[Enunciado] Resuma em duas frases o texto abaixo sobre o lazer no Brasil do século XIX.

[Texto de leitura]
---
Olhares sobre o Brasil do século XIX: o lazer

O lazer no século XIX[1]
A ideia do lazer como parte do nosso cotidiano mudou muito, muito mesmo nos últimos duzentos, cem anos. Assim, se você for parar para pensar haverá de concluir que o lazer no século XIX se restringia como atividade cotidiana dos grupos mais ricos da sociedade, os setores mais aburguesados. Não que os mais pobres não se divertissem, não é isso. Mas é que a quantidade de registros sobre tal ação, remetendo às camadas populares, é relativamente pequena.
Fato é que a história do lazer no Brasil do século XIX pode ser apresentada como o momento em que as classes sociais se distinguiam. Enquanto os mais ricos realizavam as caminhadas pelos passeios públicos (o conhecido footing), andando nas praças das poucas cidades brasileiras, ostentando roupas e estilos europeus, a população mais pobre se concentrava nos espaços abertos ou de uso comum dos cortiços e nas vielas.
---
[Linhas fornecidas]
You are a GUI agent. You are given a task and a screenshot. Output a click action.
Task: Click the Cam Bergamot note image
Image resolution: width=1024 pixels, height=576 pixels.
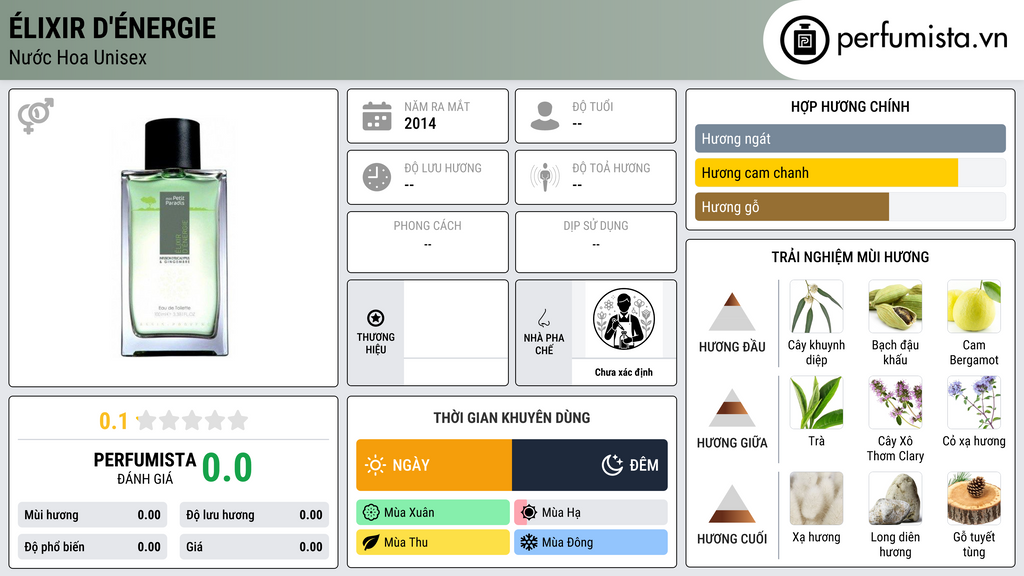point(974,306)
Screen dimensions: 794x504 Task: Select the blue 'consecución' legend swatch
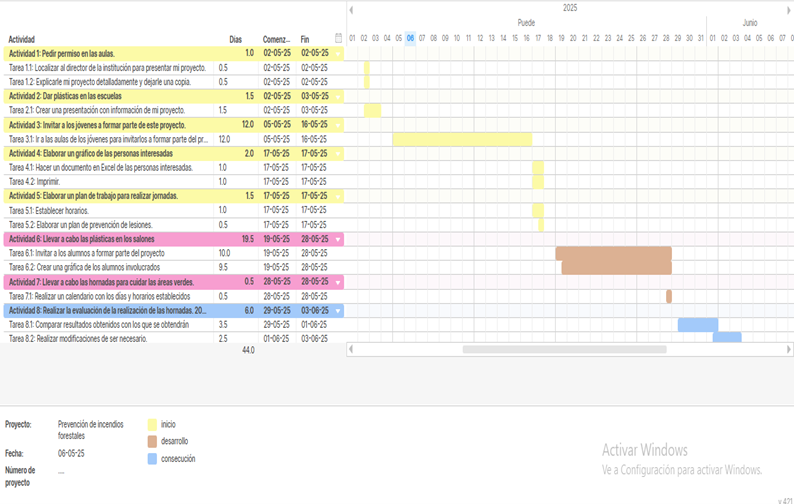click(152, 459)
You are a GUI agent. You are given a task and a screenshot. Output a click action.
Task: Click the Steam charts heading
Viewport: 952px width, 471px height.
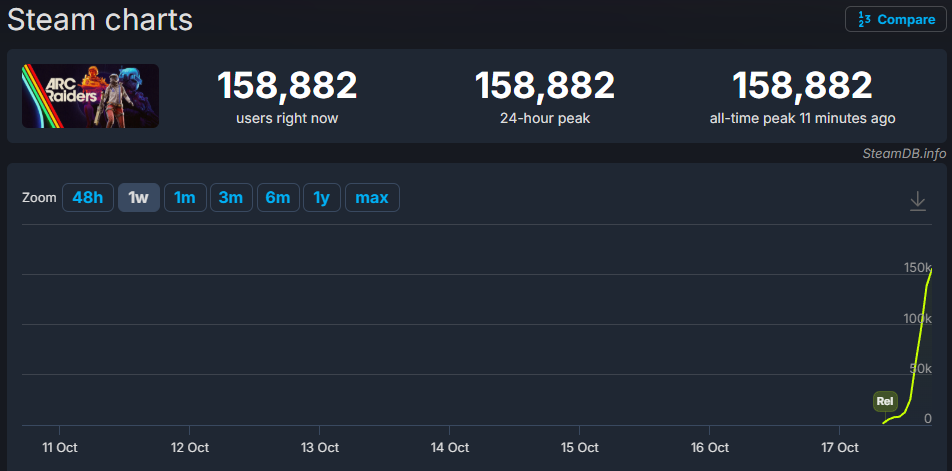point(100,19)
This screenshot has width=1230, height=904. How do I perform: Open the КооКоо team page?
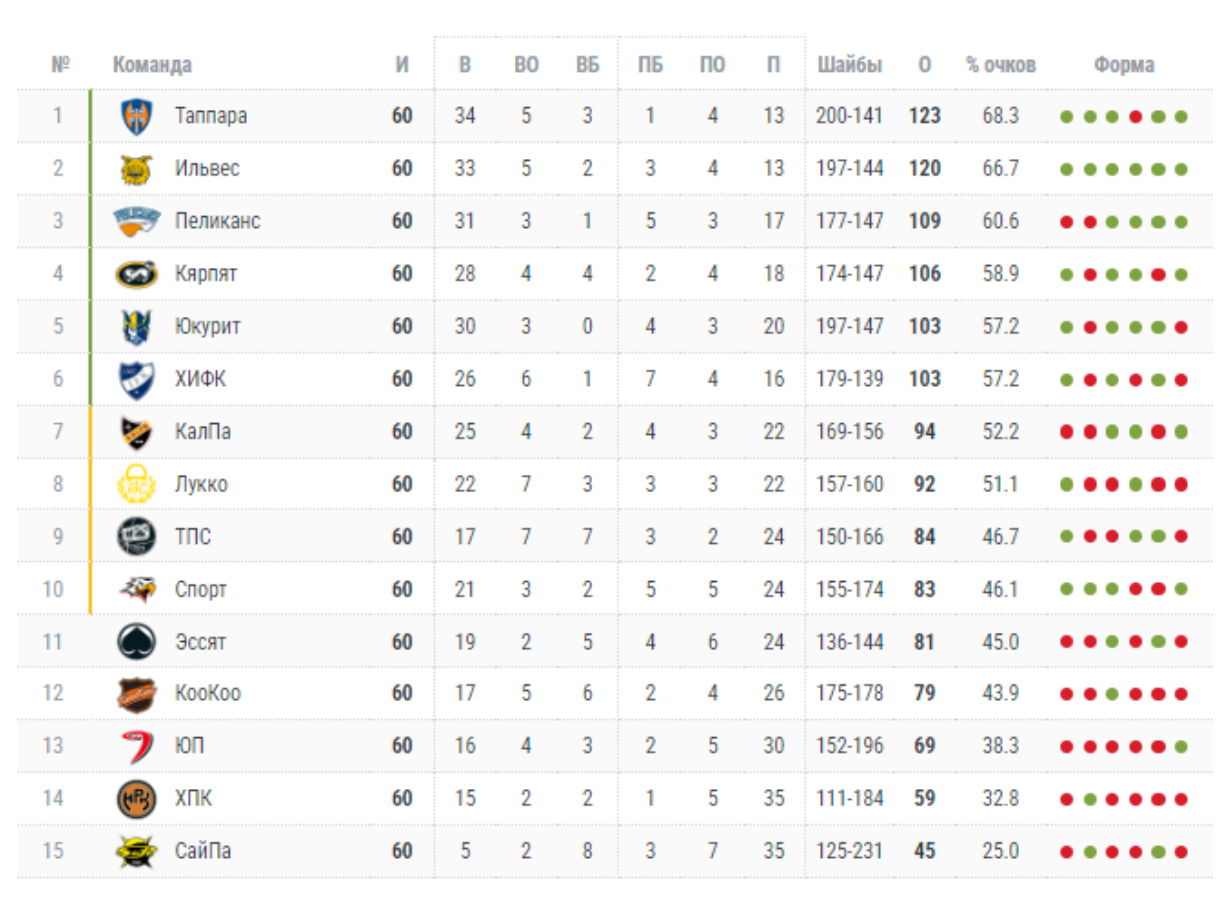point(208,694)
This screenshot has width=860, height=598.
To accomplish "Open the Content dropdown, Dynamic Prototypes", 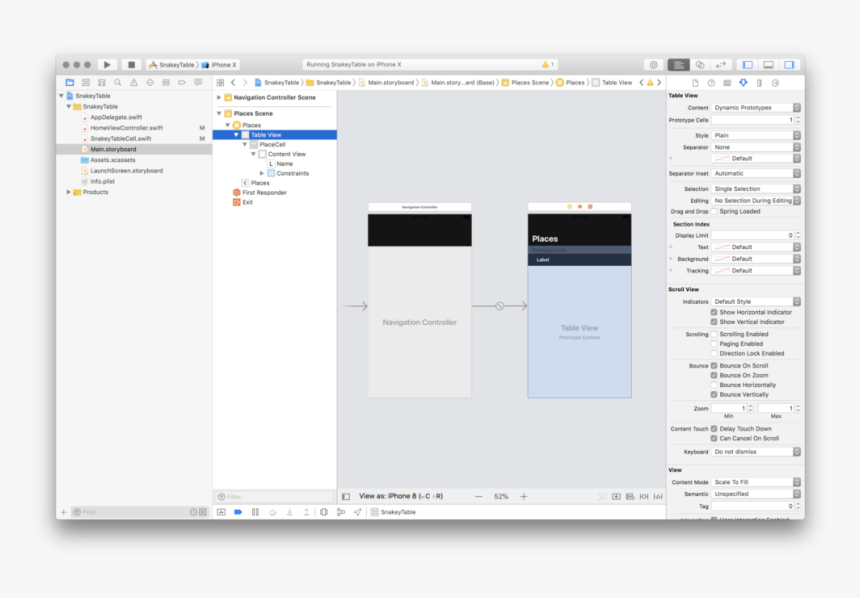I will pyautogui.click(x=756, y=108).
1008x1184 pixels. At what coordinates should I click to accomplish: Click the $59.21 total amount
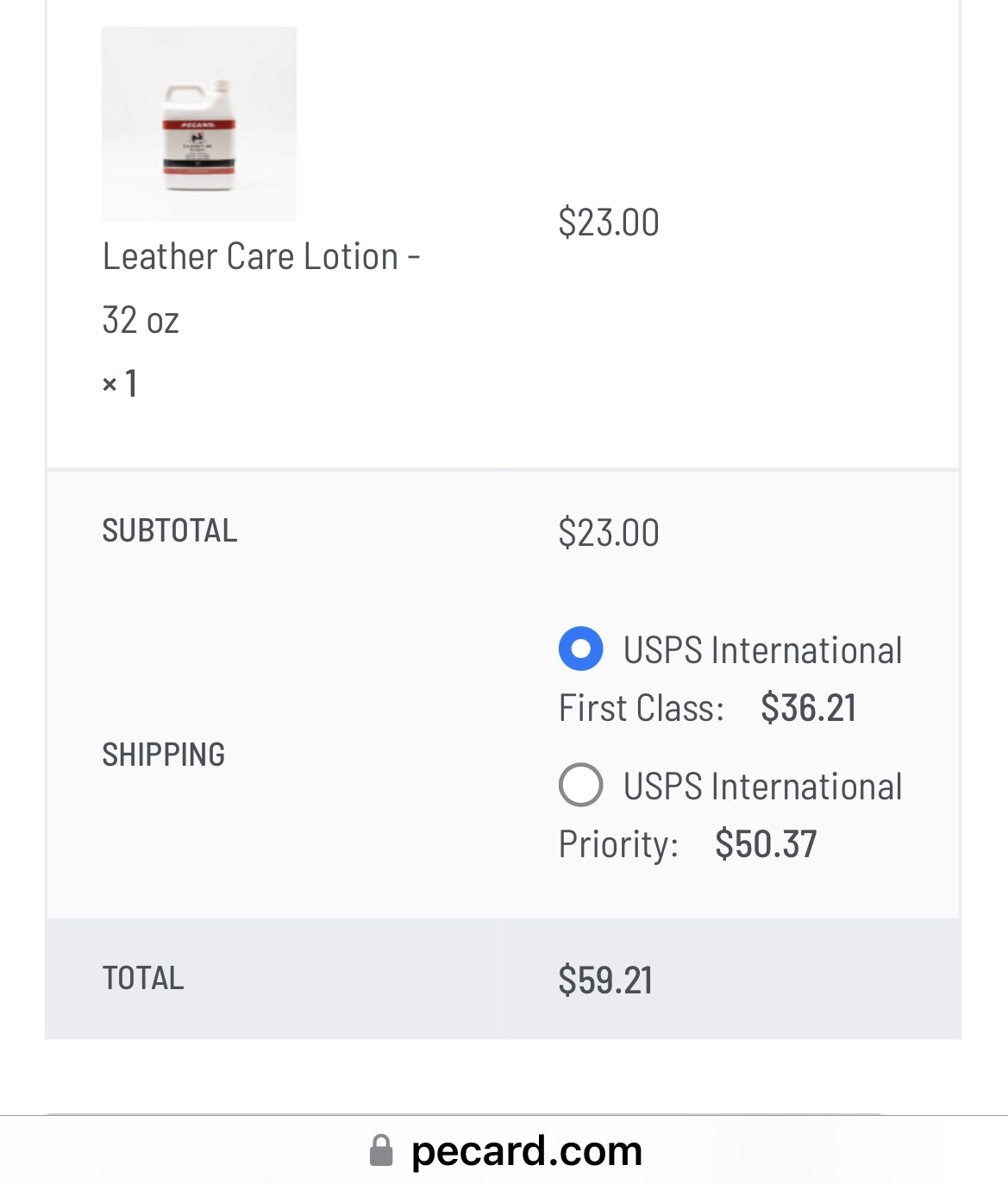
---
[Resultado da tarefa] A ideia do lazer como parte do cotidiano mudou muito nos últimos duzentos anos, e no século XIX ele se restringia, como atividade cotidiana, aos grupos mais ricos, já que há relativamente poucos registros sobre o lazer das camadas populares. Nesse período, o lazer marcava a distinção entre as classes sociais: os mais ricos faziam o footing nos passeios públicos e praças, ostentando roupas e estilos europeus, enquanto a população mais pobre se concentrava nos espaços de uso comum dos cortiços e nas vielas.